**WORK ITEM**
Would you please copy every line below that includes the string "Close"?

**Saved data entries**

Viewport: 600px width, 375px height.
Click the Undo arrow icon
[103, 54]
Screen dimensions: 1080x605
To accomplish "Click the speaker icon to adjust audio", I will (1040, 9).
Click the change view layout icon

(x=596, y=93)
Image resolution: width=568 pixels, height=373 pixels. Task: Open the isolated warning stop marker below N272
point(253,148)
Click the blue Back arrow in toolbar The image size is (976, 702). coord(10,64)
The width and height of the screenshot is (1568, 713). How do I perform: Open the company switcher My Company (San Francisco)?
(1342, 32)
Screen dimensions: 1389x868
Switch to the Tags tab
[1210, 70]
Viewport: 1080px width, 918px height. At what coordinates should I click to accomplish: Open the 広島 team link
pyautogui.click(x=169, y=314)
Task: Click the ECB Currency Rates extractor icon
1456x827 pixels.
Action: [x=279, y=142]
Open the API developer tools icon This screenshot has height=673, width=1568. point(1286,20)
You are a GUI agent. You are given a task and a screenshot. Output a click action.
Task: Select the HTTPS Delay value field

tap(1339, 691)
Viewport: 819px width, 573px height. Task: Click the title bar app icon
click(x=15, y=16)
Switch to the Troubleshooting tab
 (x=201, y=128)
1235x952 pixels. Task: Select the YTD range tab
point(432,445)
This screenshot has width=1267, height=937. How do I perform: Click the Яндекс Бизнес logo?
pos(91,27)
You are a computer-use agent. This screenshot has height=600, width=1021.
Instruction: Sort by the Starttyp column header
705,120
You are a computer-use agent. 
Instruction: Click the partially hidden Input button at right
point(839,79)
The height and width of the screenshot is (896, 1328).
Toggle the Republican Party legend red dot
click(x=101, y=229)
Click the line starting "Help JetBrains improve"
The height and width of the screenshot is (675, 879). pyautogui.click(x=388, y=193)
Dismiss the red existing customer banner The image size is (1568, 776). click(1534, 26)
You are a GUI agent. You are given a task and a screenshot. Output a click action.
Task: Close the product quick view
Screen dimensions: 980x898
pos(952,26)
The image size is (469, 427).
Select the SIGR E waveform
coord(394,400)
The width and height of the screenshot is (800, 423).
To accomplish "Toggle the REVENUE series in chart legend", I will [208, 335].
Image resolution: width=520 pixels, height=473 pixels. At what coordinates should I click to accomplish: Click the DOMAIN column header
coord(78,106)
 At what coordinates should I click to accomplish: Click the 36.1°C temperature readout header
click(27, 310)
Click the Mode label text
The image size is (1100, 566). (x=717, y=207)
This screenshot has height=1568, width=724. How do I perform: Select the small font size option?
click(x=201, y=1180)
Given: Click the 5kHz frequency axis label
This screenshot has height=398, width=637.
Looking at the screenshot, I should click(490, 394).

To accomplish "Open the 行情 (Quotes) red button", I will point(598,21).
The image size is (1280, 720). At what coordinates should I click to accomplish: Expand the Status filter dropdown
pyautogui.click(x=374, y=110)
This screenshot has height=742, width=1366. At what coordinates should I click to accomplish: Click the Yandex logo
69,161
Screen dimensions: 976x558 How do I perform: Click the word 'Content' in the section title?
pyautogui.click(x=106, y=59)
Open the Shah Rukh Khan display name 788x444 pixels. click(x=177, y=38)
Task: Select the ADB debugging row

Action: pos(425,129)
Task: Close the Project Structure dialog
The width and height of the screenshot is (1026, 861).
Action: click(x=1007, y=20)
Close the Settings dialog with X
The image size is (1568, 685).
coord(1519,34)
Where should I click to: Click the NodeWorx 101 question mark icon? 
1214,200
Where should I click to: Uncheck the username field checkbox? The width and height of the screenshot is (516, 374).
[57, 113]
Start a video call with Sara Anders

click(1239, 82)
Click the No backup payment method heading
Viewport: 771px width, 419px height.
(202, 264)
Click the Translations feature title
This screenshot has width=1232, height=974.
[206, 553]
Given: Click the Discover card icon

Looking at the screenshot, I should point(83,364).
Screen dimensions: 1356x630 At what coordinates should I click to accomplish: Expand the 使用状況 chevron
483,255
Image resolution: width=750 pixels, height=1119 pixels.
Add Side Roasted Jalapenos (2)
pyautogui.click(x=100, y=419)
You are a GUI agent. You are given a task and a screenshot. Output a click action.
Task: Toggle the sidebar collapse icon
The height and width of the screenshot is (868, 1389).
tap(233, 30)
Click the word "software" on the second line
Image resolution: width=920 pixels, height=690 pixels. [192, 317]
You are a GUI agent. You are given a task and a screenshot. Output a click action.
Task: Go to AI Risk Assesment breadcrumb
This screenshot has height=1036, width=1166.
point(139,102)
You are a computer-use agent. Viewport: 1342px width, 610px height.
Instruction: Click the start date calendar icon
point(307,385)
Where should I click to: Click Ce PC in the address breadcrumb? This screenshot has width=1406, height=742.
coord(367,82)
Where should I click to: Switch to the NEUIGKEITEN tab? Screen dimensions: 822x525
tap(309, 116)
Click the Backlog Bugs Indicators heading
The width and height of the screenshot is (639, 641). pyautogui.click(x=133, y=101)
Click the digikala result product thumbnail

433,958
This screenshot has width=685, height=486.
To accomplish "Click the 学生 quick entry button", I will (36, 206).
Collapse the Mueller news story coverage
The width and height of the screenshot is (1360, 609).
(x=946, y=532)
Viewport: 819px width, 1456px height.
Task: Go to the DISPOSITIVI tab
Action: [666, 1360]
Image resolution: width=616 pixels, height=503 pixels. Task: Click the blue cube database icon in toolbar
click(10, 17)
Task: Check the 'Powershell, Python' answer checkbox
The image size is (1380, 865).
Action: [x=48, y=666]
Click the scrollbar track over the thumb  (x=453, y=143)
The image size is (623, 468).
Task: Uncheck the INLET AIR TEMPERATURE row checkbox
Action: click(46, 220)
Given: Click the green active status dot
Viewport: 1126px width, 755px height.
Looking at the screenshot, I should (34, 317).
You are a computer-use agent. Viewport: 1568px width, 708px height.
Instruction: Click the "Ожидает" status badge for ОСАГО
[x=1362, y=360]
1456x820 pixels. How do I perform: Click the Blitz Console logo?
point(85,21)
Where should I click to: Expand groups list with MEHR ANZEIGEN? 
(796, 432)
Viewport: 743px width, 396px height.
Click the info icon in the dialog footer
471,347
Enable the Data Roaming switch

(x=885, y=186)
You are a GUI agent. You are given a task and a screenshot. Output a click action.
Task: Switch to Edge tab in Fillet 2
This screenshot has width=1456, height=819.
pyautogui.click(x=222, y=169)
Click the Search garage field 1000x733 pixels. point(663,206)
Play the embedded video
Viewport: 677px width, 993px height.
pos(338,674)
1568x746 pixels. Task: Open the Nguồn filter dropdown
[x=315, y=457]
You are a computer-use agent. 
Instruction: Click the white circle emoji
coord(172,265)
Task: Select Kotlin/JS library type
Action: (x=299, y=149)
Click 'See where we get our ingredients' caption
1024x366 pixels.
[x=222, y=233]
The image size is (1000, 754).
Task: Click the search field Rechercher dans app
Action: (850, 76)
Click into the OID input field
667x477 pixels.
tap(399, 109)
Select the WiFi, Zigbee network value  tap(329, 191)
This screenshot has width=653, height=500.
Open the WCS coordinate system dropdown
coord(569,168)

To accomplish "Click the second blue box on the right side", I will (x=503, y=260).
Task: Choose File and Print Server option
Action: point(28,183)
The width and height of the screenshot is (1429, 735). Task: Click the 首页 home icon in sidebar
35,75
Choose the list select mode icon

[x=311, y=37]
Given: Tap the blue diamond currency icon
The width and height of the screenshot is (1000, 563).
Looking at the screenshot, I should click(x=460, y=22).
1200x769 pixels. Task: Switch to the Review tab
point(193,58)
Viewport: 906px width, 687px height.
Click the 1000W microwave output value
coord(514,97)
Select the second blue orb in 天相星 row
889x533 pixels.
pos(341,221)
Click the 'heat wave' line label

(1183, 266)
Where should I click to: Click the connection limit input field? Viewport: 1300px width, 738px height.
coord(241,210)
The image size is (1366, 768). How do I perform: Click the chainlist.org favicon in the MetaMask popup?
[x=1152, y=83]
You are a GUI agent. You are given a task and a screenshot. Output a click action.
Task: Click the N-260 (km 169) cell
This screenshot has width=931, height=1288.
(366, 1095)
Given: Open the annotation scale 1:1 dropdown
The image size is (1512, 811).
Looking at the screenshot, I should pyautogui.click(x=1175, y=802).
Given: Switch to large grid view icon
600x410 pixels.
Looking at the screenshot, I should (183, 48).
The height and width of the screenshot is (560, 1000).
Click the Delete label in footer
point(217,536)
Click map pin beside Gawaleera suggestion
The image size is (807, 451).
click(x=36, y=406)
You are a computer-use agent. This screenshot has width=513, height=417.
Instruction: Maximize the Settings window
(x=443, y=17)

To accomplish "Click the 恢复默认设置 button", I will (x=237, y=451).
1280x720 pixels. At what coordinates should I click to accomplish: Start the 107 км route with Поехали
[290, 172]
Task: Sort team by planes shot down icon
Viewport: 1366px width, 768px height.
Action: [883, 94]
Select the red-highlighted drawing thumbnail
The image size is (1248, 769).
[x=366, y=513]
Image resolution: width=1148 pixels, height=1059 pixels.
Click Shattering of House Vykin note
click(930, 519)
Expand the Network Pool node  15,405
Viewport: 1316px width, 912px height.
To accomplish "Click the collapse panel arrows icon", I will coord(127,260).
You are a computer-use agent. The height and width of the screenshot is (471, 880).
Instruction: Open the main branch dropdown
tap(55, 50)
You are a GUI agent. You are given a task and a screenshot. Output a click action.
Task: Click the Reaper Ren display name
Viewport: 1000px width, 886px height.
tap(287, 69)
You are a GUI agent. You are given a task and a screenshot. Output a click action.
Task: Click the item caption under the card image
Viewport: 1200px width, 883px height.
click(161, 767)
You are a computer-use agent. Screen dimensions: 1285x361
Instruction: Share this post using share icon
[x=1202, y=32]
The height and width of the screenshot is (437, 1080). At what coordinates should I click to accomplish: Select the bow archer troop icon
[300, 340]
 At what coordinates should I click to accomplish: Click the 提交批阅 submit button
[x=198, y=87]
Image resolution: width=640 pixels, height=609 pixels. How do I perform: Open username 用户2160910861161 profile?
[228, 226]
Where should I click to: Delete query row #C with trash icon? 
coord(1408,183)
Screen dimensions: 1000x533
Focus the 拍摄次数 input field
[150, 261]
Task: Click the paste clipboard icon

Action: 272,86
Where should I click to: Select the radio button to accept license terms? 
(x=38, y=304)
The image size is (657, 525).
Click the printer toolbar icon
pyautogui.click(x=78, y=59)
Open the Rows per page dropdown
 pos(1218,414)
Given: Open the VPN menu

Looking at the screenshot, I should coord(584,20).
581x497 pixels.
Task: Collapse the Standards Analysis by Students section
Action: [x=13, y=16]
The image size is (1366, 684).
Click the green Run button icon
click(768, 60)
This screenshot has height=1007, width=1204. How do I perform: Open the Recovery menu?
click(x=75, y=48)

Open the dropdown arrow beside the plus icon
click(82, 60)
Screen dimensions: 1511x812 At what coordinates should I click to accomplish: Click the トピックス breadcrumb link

**RESPONSE AREA**
Task: Close the product quick view
Task: Close the Project Structure dialog
Close the Settings dialog with X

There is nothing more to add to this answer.